You can only research before you leave the country so much and even then the practicalities on the ground tend to be so different that it can be difficult to compare two experiences. My goal for the first day in Addis Ababa, the capital city of Ethiopia, was to apply for my visa into Somaliland. I wanted to get this done before anything else in case there was a delay. I had read that sometimes the laison officer isn’t at the embassy and that some travelers are told to come back at later dates.
Somaliland itself is not an internationally recognized country so there is no official embassy in Addis Ababa. What I needed to find was the Somaliland Laison Office. When I woke up this morning I talked to Darwit, the receptionist at my guesthouse. I asked for directions. He brought me to the map on the wall and pointed to the Somalian embassy. I told him I needed a visa for travel to Somaliland and that Somalia’s embassy wouldn’t work. He insisted that this is the office I needed to visit and so I reluctantly ventured on foot. Most of the African embassies are pretty close together so I started seeing a few along the path.
Here is where my search got a little interesting, albeit, unnerving. As I was walking I hear a voice from behind, “Alo, Alo! Where are you from?” I’ve been through this before. When you walk around by yourself in any city in Africa you’re likely to encounter people eager to talk to you. He was dressed decent and introduced himself as a Somali from Mogadishu. I told him I was actually on my way to the Somalian embassy right now and he continued walking with me to show me the way. The conversation was pleasant at first but then turned sour. He told me about his aspirations to work in England and that he is in Addis working towards that. Then he asked if I would go with him to a market nearby to buy milk powder for his baby so he can bring it back to him. I told him that I’m sorry but I won’t be able to go with him and help him out and that I have to get to the embassy. He mumbled something about white people that I didn’t understand and then as I proceeded to apologize for not walking with him he interrupted me and said, “If I ever see you in my country, I’m going to kill you!” and walked off in front of me.
I wasn’t sure what to say or how to react but I muttered the words, “That was mean.” I have to be careful not to take this one interaction and let it effect my feelings towards the people who live in this region. I’ve seen this before. There are certainly individuals in every country that are looking to take advantage of western travelers and when it doesn’t go their way they lash out. I can’t say I was comfortable after talking to him but I continued on to the Somali embassy.
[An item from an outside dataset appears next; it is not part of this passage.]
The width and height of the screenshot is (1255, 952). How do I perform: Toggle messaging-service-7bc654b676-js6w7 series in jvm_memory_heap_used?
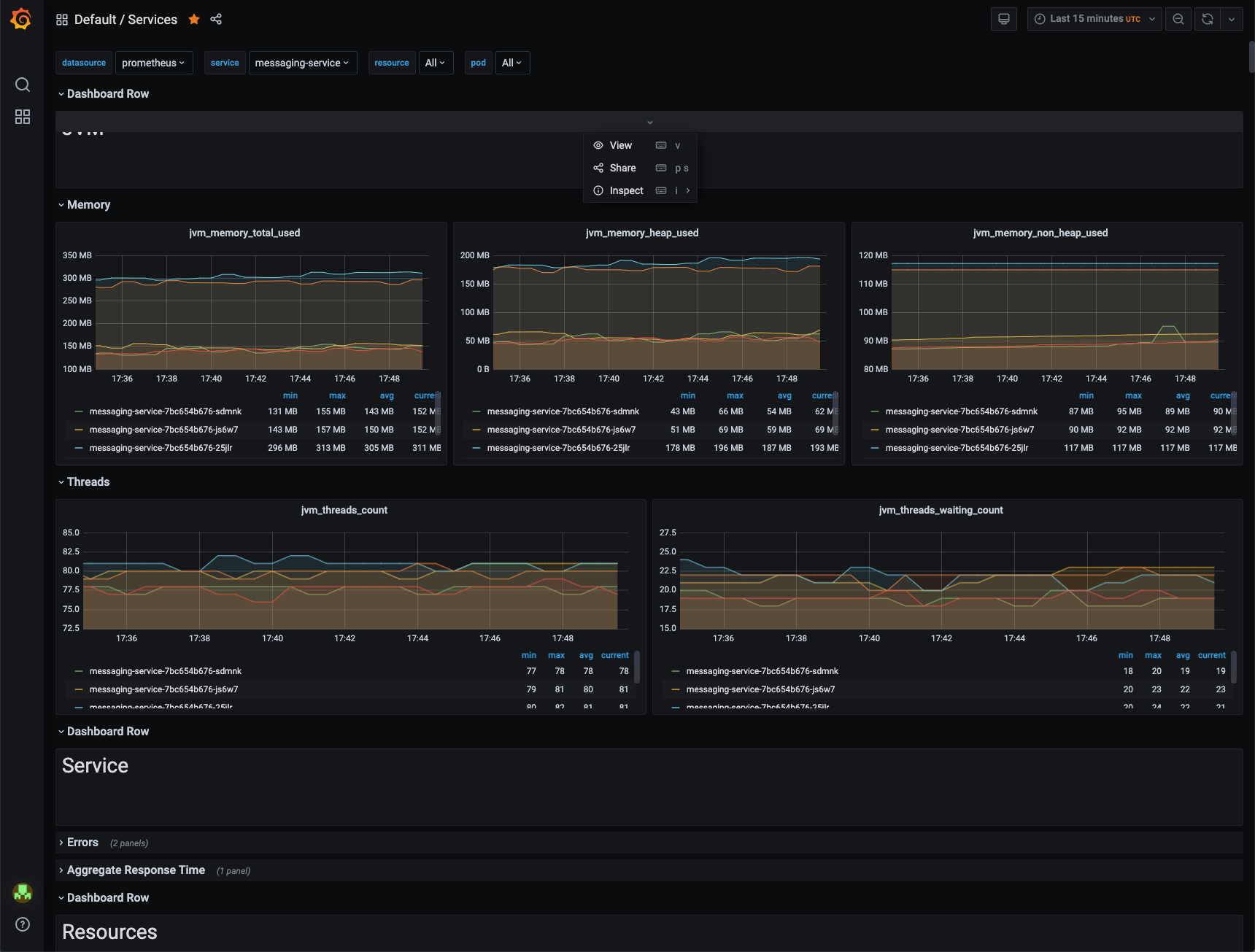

When I arrived I was greeted by some men standing outside who confirmed what I had already known. I needed to go to the Somaliland office which was in a different location. He guided me in the right direction and I back tracked. Ethiopian military and police are scattered throughout the district where most of the embassies are so when I would ask one for help he would watch me till i was out of his sight and then I’d ask another for further directions.
I eventually made it to the Somaliland Liason Office and went directly to the visa section. There were two ladies in there who handed me a visa application and asked me to submit it with $40 and a passport sized photo. I ended up having to run back to the guest house and grab my photos but it wasn’t too far. The process itself, not including my wandering around, took about 15 minutes. They stamped my passport with the visa and I was on my way!
I had read prior blogs about getting to the Somaliland embassy which were very little help. All you have to do is ask a taxi to take you to the South African embassy and it is about 50 yards up the road. I now have my 30 day tourist visa for Somaliland and should be making my way that direction later this week.